Candidates were asked their opinion on the farm bill which has just passed in the House and despite minor changes, continues the industrialization trend in agriculture. The biggest share of federal subsidies goes to the largest farms in the country, driving smaller farms out of business. While some have been able to survive these anti-competitive policies (pursued when free marketeers see it in their self-interest) by creating a new market for organic farming, these farms are still struggling and worth saving. Agriculture is not the same as industry; it involves the relationship of humans to nature, to life itself. What Roosevelt envisioned with the original farm bill was the protection of farmers from the price drops of their crops, but also a preservation of their way of life. If we continue to sever our natural connection to the land by subsidizing the consolidation of agribusiness, we will reap what we sow: more degradation of our environment, more unhealthy food, more unemployed farmers. Instead, we should implement payment limits to what an individual farm may receive, give greater weight toward helping smaller farms, reward good stewardship of the land in conservation efforts and organic farming, strengthen our rural areas rather than impoverish them further, and encourage young people to begin working again in farming.

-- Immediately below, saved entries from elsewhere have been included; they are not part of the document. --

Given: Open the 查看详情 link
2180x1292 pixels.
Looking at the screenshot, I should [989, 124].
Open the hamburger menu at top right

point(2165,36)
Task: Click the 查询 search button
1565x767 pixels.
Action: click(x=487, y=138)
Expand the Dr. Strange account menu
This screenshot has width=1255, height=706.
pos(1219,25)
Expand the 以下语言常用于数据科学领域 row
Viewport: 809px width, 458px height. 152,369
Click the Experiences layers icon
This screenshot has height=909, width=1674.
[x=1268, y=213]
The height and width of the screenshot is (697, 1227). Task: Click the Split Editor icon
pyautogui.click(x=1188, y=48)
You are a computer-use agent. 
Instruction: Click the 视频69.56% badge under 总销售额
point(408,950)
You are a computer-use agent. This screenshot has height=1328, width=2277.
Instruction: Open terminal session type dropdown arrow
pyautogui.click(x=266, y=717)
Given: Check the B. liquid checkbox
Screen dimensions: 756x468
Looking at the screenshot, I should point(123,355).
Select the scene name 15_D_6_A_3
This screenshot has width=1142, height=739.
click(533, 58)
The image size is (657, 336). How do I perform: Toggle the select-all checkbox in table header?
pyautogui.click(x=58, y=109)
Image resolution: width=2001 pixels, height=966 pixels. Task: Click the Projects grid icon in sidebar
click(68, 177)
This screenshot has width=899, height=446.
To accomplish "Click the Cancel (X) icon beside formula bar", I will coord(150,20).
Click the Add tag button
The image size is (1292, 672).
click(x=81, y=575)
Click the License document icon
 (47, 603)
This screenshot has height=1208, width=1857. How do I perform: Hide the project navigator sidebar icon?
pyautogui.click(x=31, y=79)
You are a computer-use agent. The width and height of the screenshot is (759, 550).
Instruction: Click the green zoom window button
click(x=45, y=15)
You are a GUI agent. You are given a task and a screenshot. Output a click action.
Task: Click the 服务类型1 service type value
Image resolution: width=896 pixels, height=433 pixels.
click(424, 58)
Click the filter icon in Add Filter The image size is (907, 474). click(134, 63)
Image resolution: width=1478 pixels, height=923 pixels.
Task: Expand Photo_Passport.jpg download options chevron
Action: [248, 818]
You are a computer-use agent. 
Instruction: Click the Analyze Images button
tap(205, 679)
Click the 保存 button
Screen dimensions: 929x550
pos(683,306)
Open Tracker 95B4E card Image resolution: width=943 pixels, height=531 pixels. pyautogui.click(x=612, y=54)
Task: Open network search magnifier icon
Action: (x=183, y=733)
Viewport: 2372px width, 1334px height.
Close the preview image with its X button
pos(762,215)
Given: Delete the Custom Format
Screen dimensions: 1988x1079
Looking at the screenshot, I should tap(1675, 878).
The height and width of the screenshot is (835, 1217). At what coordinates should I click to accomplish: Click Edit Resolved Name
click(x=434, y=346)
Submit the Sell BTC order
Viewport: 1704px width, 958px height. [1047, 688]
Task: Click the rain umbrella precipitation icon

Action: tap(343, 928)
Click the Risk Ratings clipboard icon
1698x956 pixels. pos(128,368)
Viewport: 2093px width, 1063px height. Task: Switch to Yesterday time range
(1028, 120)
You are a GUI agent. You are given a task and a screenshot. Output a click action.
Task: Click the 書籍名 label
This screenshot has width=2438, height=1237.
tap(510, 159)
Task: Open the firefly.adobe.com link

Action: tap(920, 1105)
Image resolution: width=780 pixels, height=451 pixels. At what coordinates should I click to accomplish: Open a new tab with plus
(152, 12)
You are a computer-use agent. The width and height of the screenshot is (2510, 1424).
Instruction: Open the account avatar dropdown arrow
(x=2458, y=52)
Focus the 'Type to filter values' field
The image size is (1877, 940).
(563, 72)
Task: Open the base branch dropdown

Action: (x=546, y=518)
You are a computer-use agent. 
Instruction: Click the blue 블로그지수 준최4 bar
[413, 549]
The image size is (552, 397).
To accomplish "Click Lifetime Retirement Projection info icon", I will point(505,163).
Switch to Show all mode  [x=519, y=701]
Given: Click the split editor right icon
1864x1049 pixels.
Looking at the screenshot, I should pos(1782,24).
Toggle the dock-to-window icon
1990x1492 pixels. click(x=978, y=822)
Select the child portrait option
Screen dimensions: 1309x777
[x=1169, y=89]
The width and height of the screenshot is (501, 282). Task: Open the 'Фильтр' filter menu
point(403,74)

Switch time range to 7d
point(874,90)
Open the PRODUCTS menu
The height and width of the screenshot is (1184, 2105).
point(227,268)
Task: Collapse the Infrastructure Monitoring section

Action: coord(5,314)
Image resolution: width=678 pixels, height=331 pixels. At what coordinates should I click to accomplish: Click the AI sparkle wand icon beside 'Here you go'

The last point I will make is on the one source of debate within the “debate.” Rep. Eldridge asked Finegold why he was now not in favor of ethanol or “clean” coal after making reference to support for them in his stump speeches. As I remember them—the repetition helps—Barry said in his speeches that he supports fuel cell technology because this district is best suited to produce it, just as he would probably support ethanol if he hailed from Iowa, or clean coal if were a Congressman from West Virginia—”this is good for the environment, good for our wallets…” So he did not say that he would, in fact, support those sources of energy. Yet through this logic, I suppose if he were from Alaska or Texas, he’d support more drilling for oil. The argument for an unproven and as he acknowledged, very expensive technology, is undermined when compared with the others as another triumph of self-interested provincialism over the common good which, particularly in environmental policy, requires a much more expansive and comprehensive view.